Ludzi podświadomie ciągnie do sióstr zakonnych bo tam czują serce, współczucie, spokój, łagodność, ukojenie duszy i matczyny instynkt opiekuńczy. Nie inaczej było z moją mamą. Od pierwszych dni jej pobytu zupełnie się zmieniła. Nagle uspokoiła się, zaczęła się uśmiechać do mnie do otoczenia. Przestała chorować co najwyżej zdarzały się lekkie dolegliwości oddechowe podczas przesileń wiosenno – jesiennych. Zaczęła się normalnie i regularnie odżywiać, przestała brać leki. Nie wierzyłem własnym oczom, skąd taka zmiana? Zrobiła to troskliwa opieka całego personelu ośrodka i magiczne miejsce w środku puszczy ze wspaniałym powietrzem, którym oddychała dzień i noc. Jest w tym miejscu jakaś moc, jakaś dobroć, inny lepszy świat. To cudowne miejsce ma coś, że ludzie stają się lepsi.
– A teraz trochę o mnie.
Przyjeżdżając w odwiedziny do mamy zacząłem przy okazji obserwować otaczający ją świat.

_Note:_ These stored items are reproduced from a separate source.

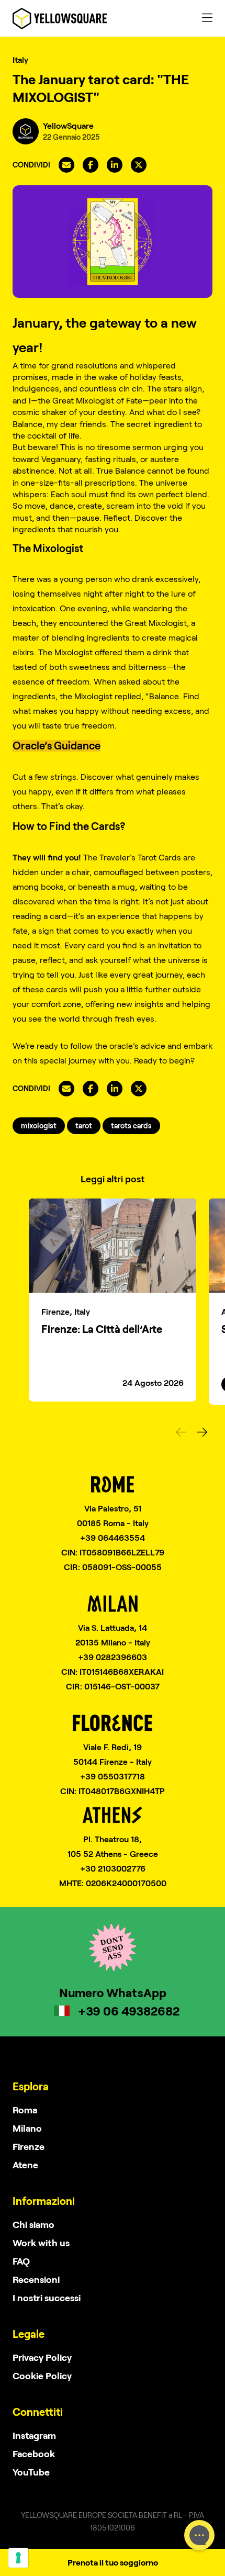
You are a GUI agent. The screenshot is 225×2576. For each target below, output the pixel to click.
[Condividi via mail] (66, 165)
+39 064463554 (112, 1537)
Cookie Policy (42, 2375)
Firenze (28, 2146)
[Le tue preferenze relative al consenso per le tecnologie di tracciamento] (18, 2558)
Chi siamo (33, 2224)
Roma (25, 2109)
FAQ (21, 2261)
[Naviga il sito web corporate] (60, 18)
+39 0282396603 (112, 1657)
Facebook (34, 2453)
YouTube (31, 2472)
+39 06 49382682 (128, 2010)
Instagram (34, 2435)
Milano (27, 2128)
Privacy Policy (42, 2357)
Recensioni (36, 2279)
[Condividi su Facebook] (90, 165)
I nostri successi (47, 2297)
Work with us (41, 2242)
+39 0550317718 (112, 1776)
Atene (25, 2164)
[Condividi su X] (139, 165)
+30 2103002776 (112, 1868)
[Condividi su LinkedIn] (114, 165)
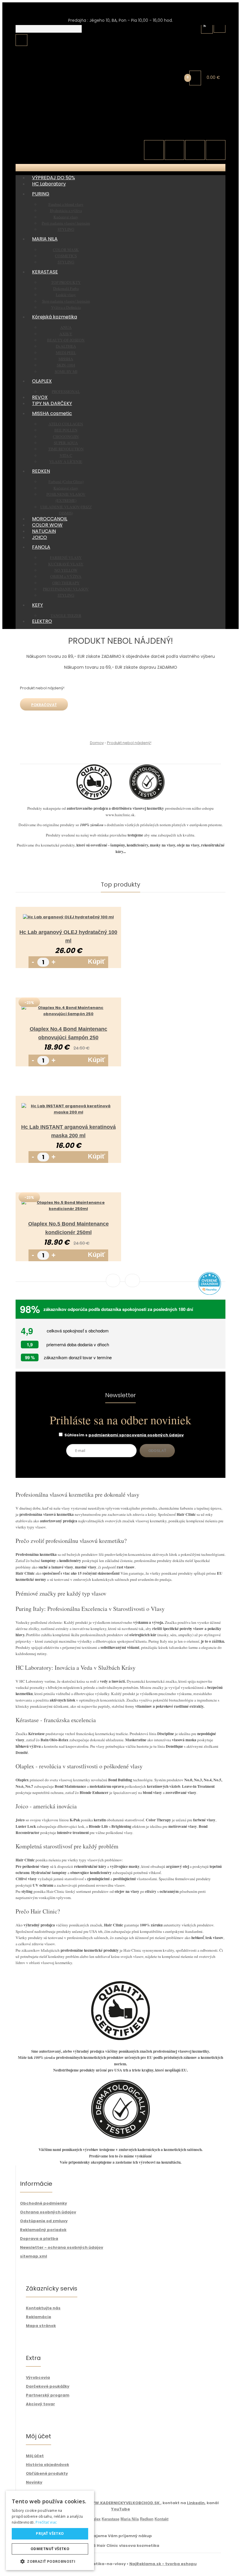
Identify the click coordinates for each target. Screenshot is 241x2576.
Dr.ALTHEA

Idąc drogą do Loretto szumiały drzewa, pachniały łąki, śpiewały ptaki, pachniały grzyby.
Poznawałem las i przyrodę. Moje wizyty były coraz dłuższe. Nie tylko jeden dzień odwiedzin u mamy ale zapragnąłem być dłużej w tym miejscu. Zaczęły się kilkudniowe pobyty w domu pielgrzyma, poznawanie lasu, wypady do okolicznych miejscowości coraz dalej i dalej. Zacząłem zabierać swoje dorosłe dzieci. Byliśmy codziennie z mamą – babcią i jednocześnie wciągała nas turystyka najpierw piesza, potem rowerowa oraz kajakowa za sprawą spływów Liwcem do Bugu.
Zwiedziłem podczas wycieczek rowerowych prawie cały obszar Puszczy Kamienieckiej wzdłuż i w szerz. Począwszy od terenów położonych za Tłuszczem w prostej linii do Wyszkowa potem wzdłuż Bugu przez Kamieńczyk do Sadownego i Łochowa.
Spotkałem miejsca, które warto odwiedzić a nie miałem pojęcia, że one istnieją. Oto niektóre:
- Przejechałem śladem traktu napoleońskiego, którym szły wojska na Moskwę w 1812r.
- W miejscowości Gwizdały w szkole, dzieciaki urządziły Muzeum Gwizdka.
Mają bardzo bogate zbiory z całego świata, zwiedzając je można próbować i gwizdać.
- Trasy piesze, rowerowe lub konne, które prowadzą nad samym Bugiem, gdzie można podziwiać ogrom zniszczeń dokonanych przez rzekę podczas przyboru wód.
Tworzą się zakola i jeziorka zalewowe ale jednocześnie i wiosenne łąki nadbużańskie – nie widziałem piękniejszych.
- W miejscowości Julin nad Liwcem znajduje się dwór z 1910 r. wybudowany przez Ignacego Paderewskiego i przeznaczony dla dzieci – sierot pozostałych po I wojnie światowej a obok w szkole podstawowej uczniowie urządzili muzeum i izbę pamięci po Ignacym Paderewskim. Trzeba pogratulować im zbiorów, mają nawet fortepian, na którym „podobno grał”.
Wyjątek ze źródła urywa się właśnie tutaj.